Democratic vice presidential nominee Kamala Harris recorded brief remarks for the march that played during the event on Friday. The California lawmaker said that if civil rights activists from the 1960s were here today, they “would share in our anger and frustration as we continue to see Black men and women slain in our streets and left behind by an economy and justice system that have too often denied Black folks our dignity and rights.” She quoted the late congressman and civil rights icon John Lewis. “As John put it, Emmett Till was my George Floyd. He was my Richard Brooks, Sandra Bland and Breonna Taylor.”
In a video message posted to Twitter, Wednesday, Joe Biden announced he spoke with the family of Jacob Blake. “What I saw on that video makes me sick,” Biden remarked, referencing a graphic witness video of police shooting Blake seven times. “Once again, a Black man, Jacob Blake, has been shot by the police in broad daylight, with the whole world watching.” In the wake of violent protests in Kenosha, Biden also condemned the “needless violence” endangering lives.

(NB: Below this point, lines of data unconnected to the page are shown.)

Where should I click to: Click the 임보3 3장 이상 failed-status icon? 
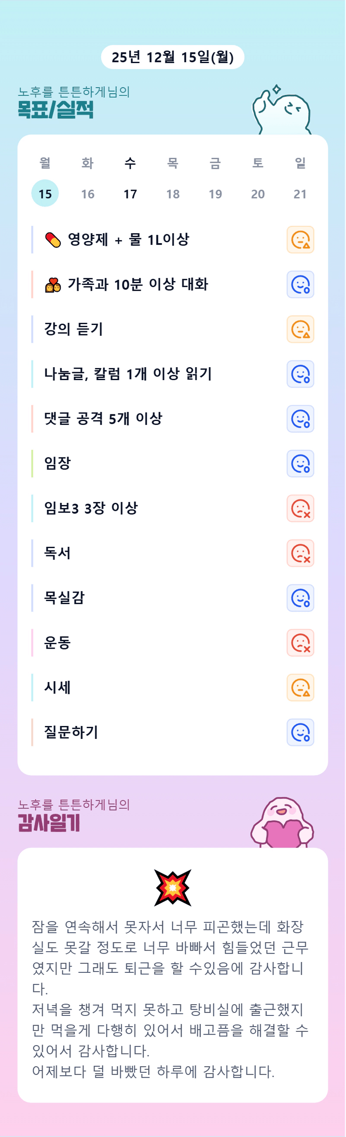coord(300,508)
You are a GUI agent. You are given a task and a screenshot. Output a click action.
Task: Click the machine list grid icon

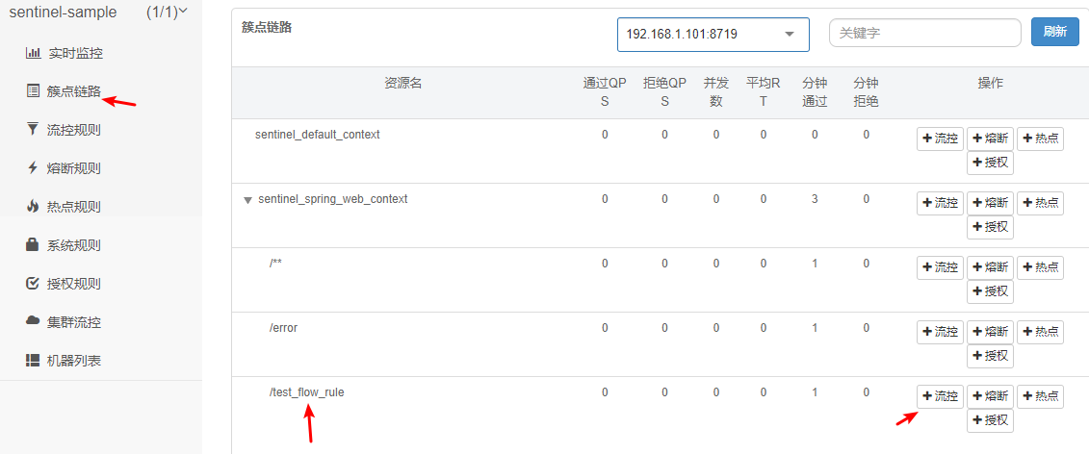[33, 361]
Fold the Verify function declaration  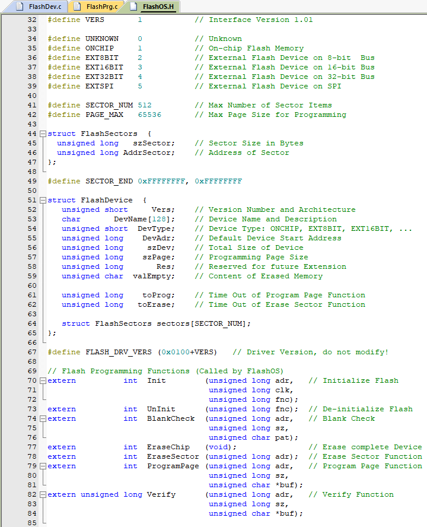tap(43, 494)
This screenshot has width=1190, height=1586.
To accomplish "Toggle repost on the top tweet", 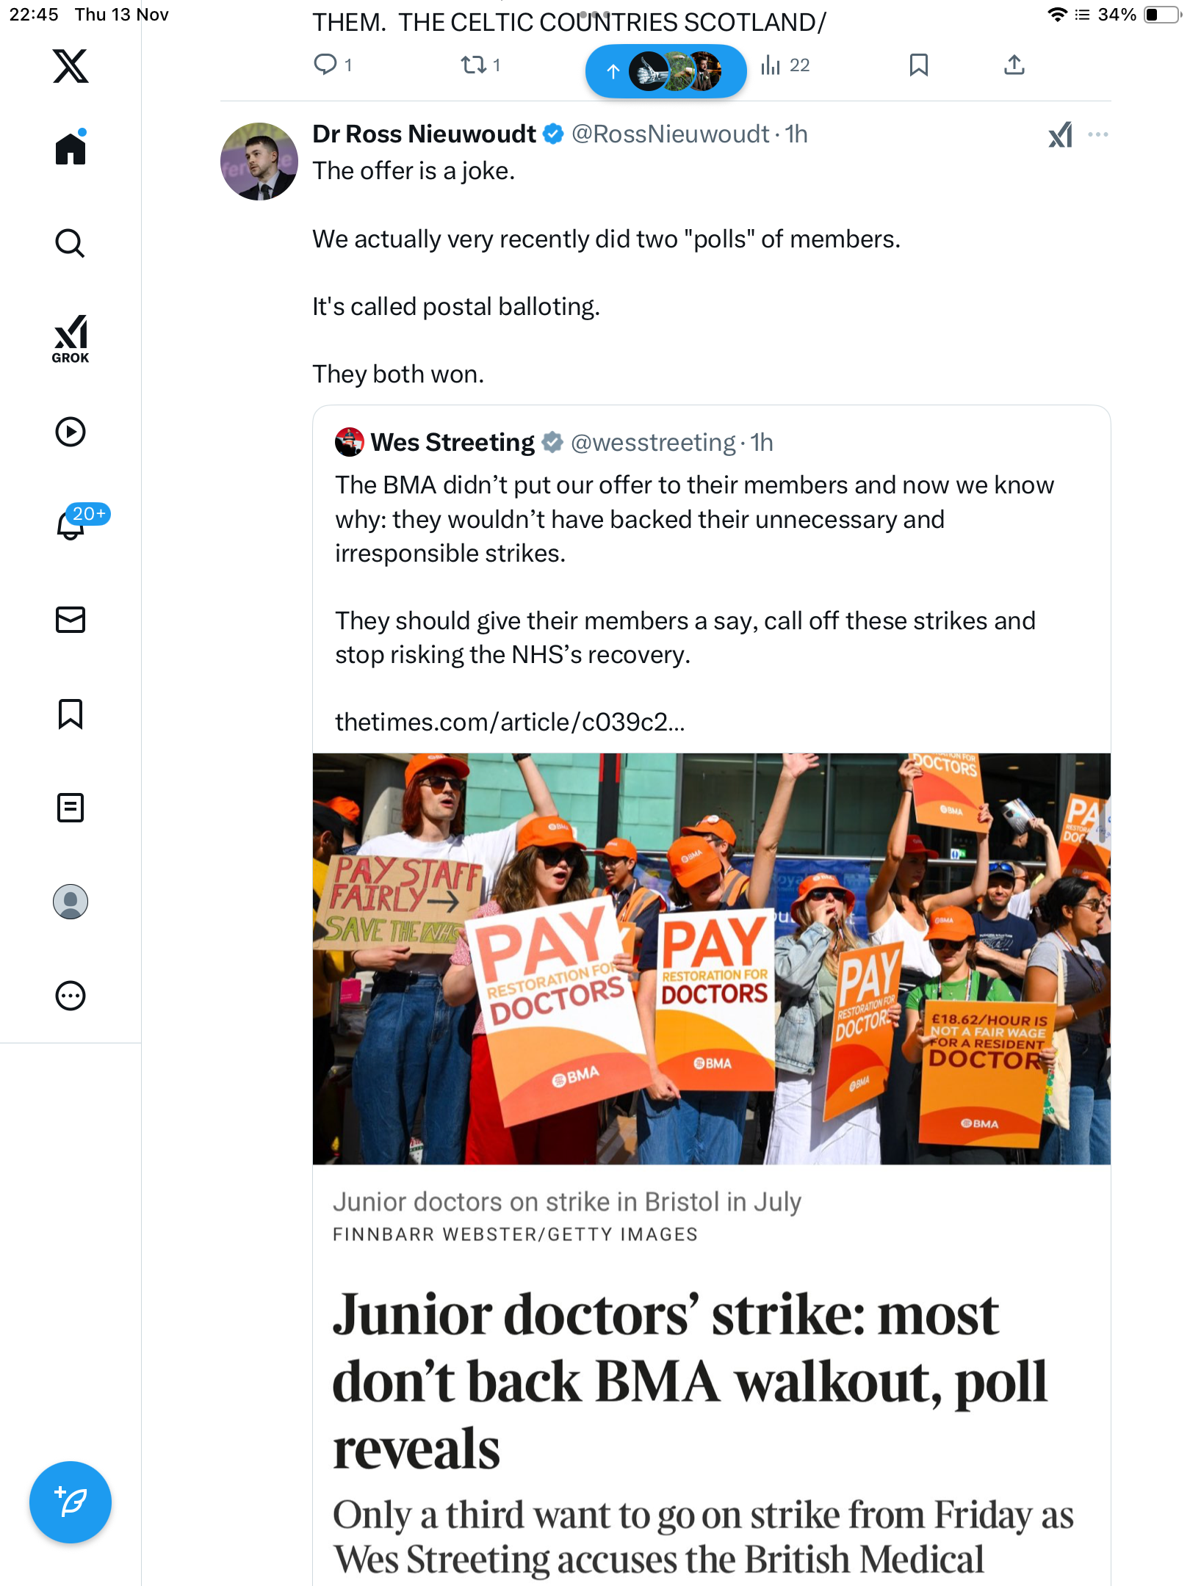I will pyautogui.click(x=473, y=65).
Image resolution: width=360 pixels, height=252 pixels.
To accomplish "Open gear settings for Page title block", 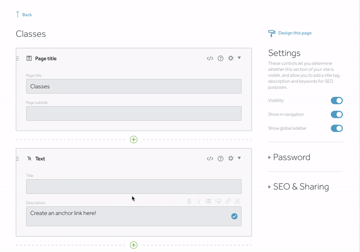I will click(231, 58).
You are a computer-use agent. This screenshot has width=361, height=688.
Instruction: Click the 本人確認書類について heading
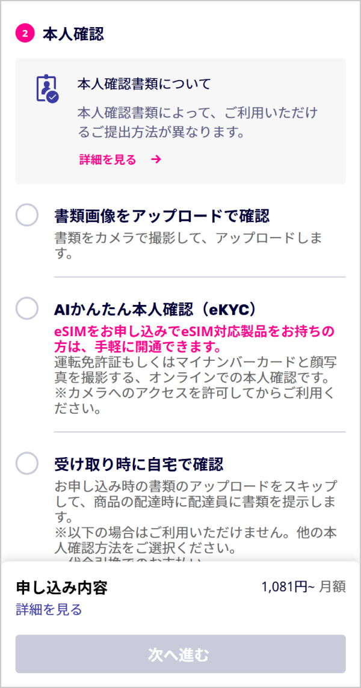point(144,84)
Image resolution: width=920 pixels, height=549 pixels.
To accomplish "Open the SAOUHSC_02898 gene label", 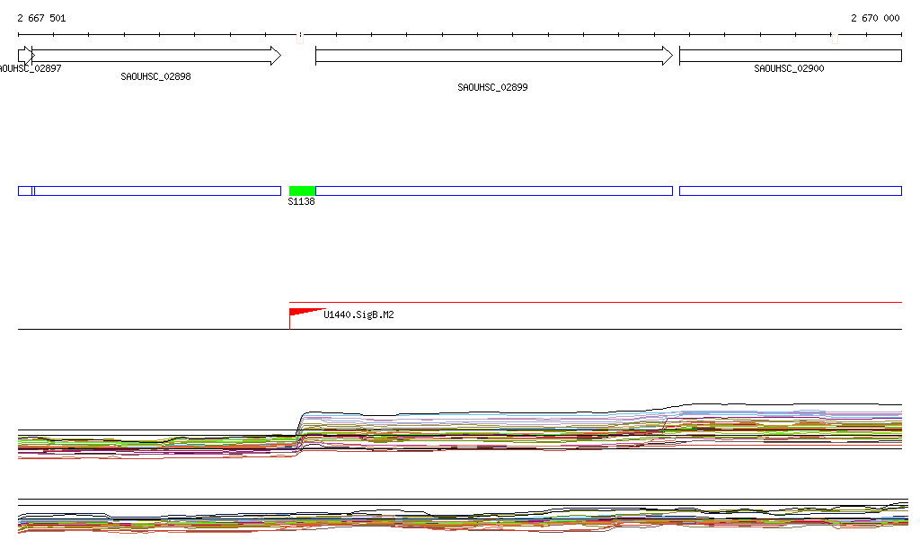I will point(155,77).
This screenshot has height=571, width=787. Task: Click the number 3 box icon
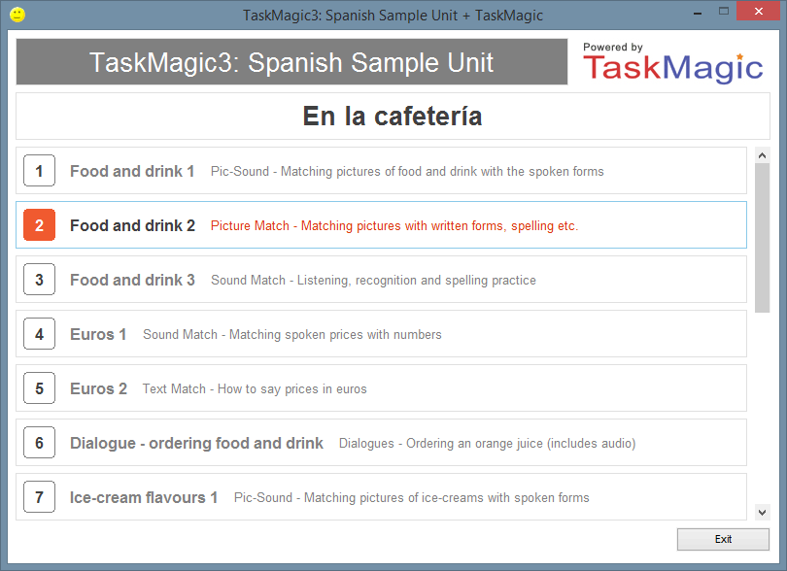click(39, 280)
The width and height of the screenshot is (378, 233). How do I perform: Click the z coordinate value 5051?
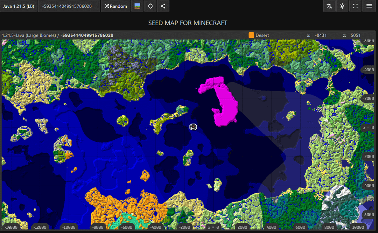pos(355,35)
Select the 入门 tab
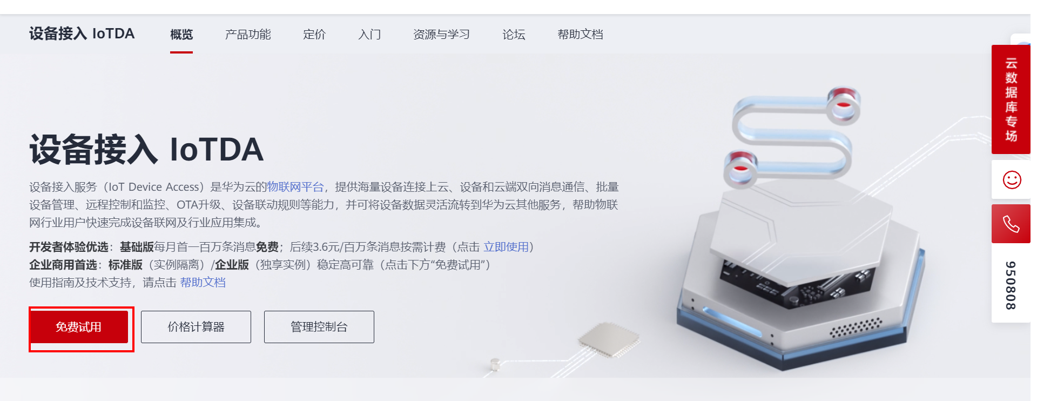1037x401 pixels. [369, 35]
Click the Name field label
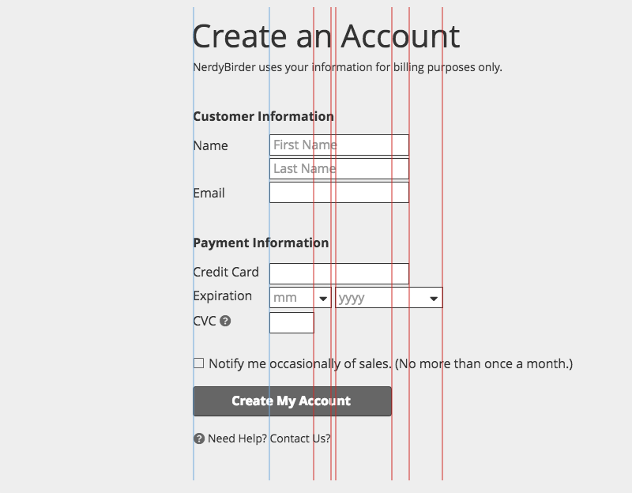The height and width of the screenshot is (493, 632). pyautogui.click(x=210, y=146)
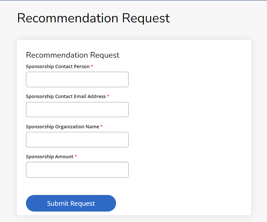
Task: Select the Sponsorship Organization Name text box
Action: click(77, 139)
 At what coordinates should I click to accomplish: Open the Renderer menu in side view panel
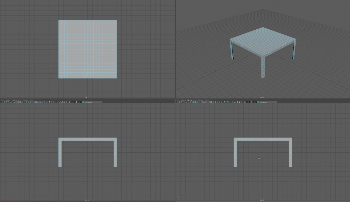click(x=201, y=100)
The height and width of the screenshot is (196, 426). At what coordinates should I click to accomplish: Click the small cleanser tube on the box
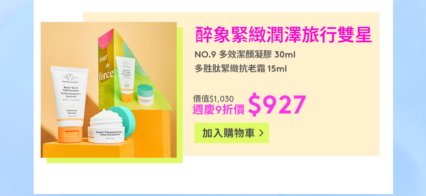tap(125, 79)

President Trump has not weighed in on Blake’s death or Friday’s march, staged just yards away from the White House grounds. White House chief of staff Mark Meadows reiterated Friday on Fox News that the White House has reached out to his family members through their pastor, but has not yet spoken to them directly. The senior White House official suggested President Trump avoided a “rush to judgment” on the police shooting to ensure “we’re not burning down buildings in the meantime while the jury’s still out.